PROBLEM DETAILS —
Return, word for word, the lines of the listing below from the one with "Task: Select the crop width field" through the one with "The image size is (1195, 673).", and no other lines.

THE RECORDS —
+---+
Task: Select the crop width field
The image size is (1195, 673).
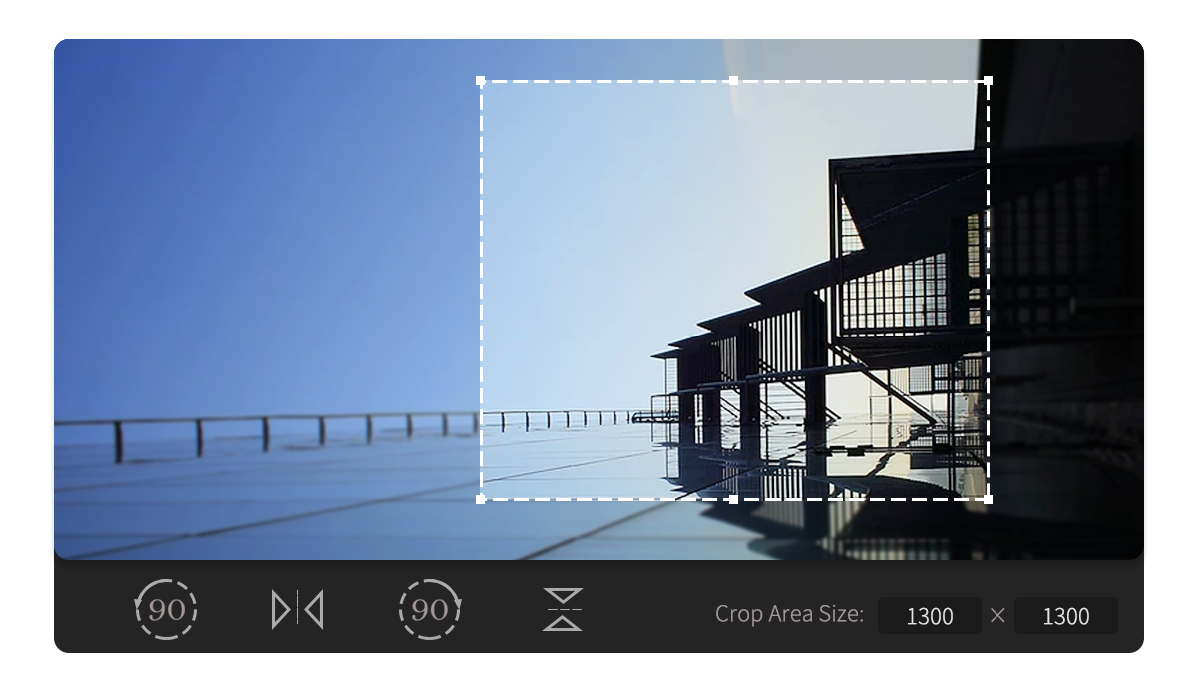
+---+
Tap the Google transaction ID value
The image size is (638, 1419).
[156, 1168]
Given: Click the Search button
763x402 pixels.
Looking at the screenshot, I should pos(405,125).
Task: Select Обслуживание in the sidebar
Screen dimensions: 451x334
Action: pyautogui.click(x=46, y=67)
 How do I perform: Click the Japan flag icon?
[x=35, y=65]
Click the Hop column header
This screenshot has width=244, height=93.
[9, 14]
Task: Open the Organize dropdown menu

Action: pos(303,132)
+---+
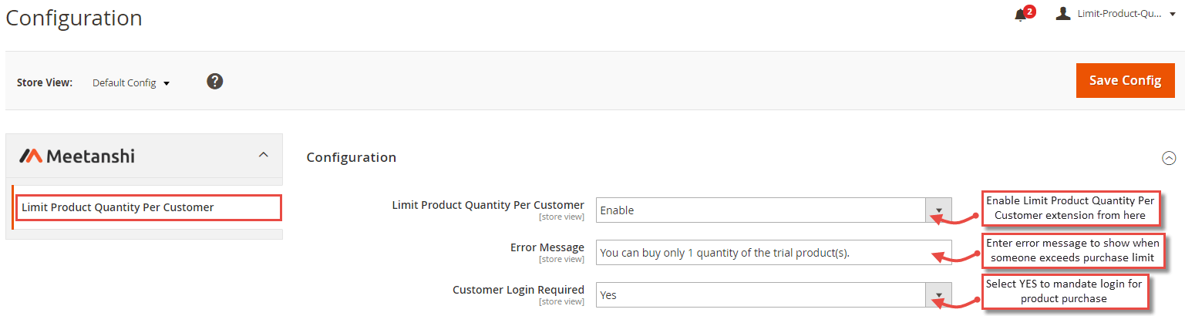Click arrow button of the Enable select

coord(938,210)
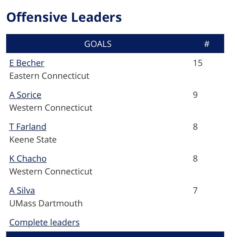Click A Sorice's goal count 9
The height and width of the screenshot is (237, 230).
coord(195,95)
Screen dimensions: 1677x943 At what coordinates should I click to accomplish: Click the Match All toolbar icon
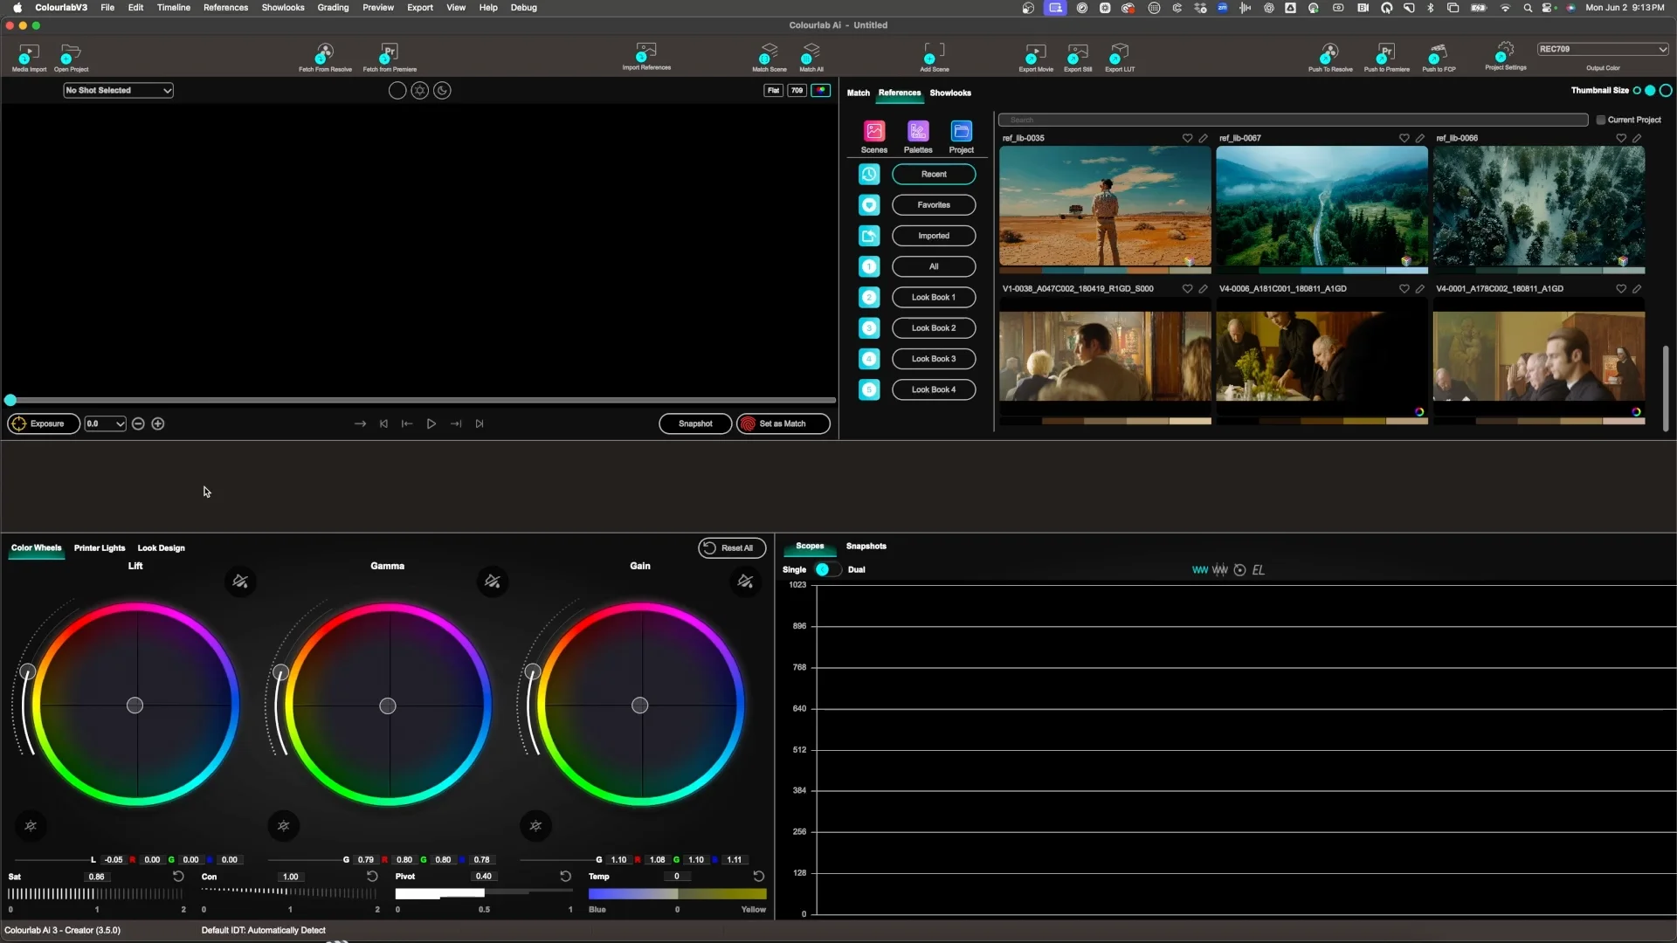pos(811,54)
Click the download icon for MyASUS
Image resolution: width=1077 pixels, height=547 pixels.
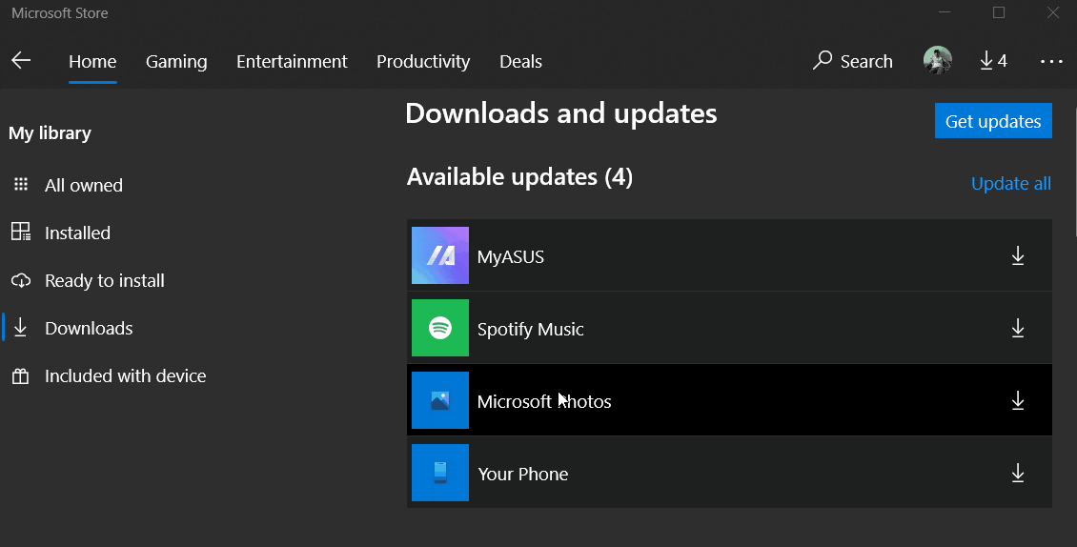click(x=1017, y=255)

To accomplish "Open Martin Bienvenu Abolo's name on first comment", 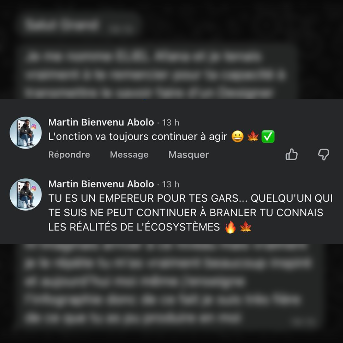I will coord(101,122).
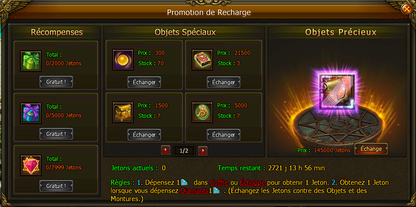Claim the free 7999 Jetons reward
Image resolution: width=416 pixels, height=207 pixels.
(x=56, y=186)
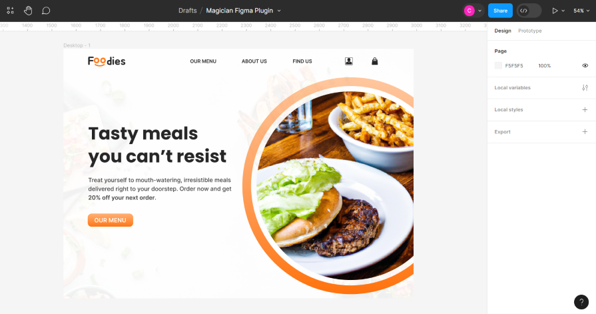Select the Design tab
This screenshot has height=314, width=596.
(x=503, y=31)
+---+
OUTPUT OF THE EXERCISE —
Task: Select the crop width field
The image size is (1195, 673).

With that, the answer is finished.